Plese read ONLY the first paragraph of this statement by Bill. It's the only one that matters. The rest is just mumbo jumbo that states obvious things (like things change temperature to match their surroundings .. well. . DUH!!!)

Actualy, Bill has just disproven his own theory, and I will explain in LAYMENS terms.

The entire premise behind Composite Airframes being better (in Bills thermodynamics post) is that they are more able to follow the temperature variances of their environment. He also attempts to convince the reader that ONLY wood deteriorates from temperature variances. Alas, the exact opposite is true.

When composites are molded, the resin cures. One sad fact about resins, however, is that they never STOP curing. The reaction, albeit extremely slowed by the solidification and stabilizeiton of the compound after the initial cure cycle, continues for the life of the resin. Over time this makes the resin become more brittle. Now, granted, this takes a LONG time, but the deterioration does happen.

If you subject a composite wing to a temperature extreme, say in the 200 degree range, what happens to the epoxy's molecular structure? If anyone would like to find out, take a heat gun and hit a piece of fiberglass with it. You will find that the epoxy de-solidifies and breaks down. Now, this is an extreme example, to be sure, but imagine what happens if you hit a piece of balsa with the same heat gun. You may, after a long time, make it darken and perhaps, with persistence, even get it to char a bit. But, does the balsa change shape, delaminate, or recure at a lesser strength? No, it does not, it just sits there, doing it's job, and if you damaged it, you can easily replace it with another piece of balsa.

The same holds true for covering. If it loosens, you heat it and retighten it in place. Simple, easy to do, and a loving statement by the planes owner of how much he cares about the planes appearance.

But, I digress. . Back to thermodynamics and composites. All composite planes are heat cured, to speed up the curing action.
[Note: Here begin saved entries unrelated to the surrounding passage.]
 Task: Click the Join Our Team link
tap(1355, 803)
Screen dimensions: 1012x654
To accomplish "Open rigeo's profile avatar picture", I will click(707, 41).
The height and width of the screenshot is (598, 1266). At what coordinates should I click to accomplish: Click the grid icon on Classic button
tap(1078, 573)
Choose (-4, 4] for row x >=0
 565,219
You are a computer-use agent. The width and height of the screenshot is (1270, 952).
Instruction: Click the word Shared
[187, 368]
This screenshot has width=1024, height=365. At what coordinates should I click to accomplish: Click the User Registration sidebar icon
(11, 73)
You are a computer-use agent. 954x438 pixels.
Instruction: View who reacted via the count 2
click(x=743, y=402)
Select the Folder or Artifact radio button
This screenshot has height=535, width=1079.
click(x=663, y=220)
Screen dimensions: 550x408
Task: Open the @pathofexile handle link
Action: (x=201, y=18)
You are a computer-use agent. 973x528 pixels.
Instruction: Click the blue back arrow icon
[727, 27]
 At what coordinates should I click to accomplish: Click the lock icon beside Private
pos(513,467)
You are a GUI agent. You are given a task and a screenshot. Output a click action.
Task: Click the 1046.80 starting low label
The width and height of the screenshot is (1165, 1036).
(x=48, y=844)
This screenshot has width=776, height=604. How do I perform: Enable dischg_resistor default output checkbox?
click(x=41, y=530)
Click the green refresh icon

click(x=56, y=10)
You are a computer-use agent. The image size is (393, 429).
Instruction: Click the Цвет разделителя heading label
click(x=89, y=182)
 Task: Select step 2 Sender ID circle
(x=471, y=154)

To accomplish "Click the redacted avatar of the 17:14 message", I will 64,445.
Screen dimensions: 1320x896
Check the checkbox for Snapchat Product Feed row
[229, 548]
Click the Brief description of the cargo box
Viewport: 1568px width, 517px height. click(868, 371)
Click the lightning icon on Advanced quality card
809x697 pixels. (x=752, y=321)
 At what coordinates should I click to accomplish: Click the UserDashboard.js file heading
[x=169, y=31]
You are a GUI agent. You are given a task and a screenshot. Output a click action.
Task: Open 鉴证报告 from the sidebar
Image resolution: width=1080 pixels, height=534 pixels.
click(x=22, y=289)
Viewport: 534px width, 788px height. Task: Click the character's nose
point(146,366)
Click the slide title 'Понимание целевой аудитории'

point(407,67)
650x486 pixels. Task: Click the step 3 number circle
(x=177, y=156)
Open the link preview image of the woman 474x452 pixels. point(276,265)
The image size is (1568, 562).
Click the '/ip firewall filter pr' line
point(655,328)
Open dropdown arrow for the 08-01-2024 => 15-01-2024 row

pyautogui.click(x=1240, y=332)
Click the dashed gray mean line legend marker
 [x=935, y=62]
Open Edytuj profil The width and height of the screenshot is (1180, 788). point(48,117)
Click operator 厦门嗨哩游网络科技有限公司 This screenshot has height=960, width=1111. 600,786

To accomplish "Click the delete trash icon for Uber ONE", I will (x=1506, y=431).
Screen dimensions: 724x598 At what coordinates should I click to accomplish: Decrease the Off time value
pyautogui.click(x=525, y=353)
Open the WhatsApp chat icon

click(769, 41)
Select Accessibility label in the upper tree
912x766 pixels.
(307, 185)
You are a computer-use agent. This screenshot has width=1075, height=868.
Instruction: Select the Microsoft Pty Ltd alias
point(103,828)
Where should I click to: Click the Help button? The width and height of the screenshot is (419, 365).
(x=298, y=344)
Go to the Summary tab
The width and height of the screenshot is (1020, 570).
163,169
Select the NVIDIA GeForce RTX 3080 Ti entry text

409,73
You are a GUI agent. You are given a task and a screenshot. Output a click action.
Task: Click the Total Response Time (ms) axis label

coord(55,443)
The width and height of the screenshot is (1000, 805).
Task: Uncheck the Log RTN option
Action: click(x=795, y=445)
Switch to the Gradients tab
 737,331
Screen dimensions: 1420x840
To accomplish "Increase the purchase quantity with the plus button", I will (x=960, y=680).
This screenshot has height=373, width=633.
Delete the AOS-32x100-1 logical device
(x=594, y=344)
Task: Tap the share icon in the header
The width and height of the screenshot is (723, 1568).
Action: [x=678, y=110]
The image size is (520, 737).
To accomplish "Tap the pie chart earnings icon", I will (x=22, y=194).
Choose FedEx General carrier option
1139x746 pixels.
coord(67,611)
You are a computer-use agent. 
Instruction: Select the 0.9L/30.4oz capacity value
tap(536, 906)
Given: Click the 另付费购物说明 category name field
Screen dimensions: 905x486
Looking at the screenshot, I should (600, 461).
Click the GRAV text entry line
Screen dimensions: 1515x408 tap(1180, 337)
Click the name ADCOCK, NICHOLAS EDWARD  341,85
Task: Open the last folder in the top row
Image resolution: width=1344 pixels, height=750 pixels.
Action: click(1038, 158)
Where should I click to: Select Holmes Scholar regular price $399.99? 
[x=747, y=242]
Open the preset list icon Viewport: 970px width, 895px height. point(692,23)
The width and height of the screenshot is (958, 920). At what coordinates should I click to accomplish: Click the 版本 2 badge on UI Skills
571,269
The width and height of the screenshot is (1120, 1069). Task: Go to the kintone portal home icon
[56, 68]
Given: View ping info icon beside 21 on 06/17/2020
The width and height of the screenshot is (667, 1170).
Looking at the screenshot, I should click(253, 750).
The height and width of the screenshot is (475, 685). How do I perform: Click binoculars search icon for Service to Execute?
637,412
They are layered glass over a foam core, usually, and then use WOOD for other parts of the structure .. Yes, the same WOOD that Bill disparages as being unworthy is actually used to build Composite Aircraft. The wing ribs are micro-glass laminated balsa, the spars are glass overlaid balsa, the gear plate is chincy lite ply, the servo mounts are . . balsa and ply. Fuselage formers . .again. . balsa or ply laminated with glass or CF. it's funny, all the CRITICAL parts . .formers, lg plates, spars, servo mounts are (GASP!!!) WOOD.

Anyone care to take a crack at what happens when all these ply/balsa/composite joints gain and loose heat?? In a word. .NOTHING.

And here's why. The thermal variance is not high enough to damage the epoxy matrix, so they do not delaminate. It's also not high enough to degrade the woods fibrous structure. So. . the question begs to be asked. If the heat that Bill INSISTS is better handled by the Composite Airframe does NOTHING to affect it's wooden parts . . . .. How the HECK can it affect a totally wooden plane???

This folks, is known as LOGIC.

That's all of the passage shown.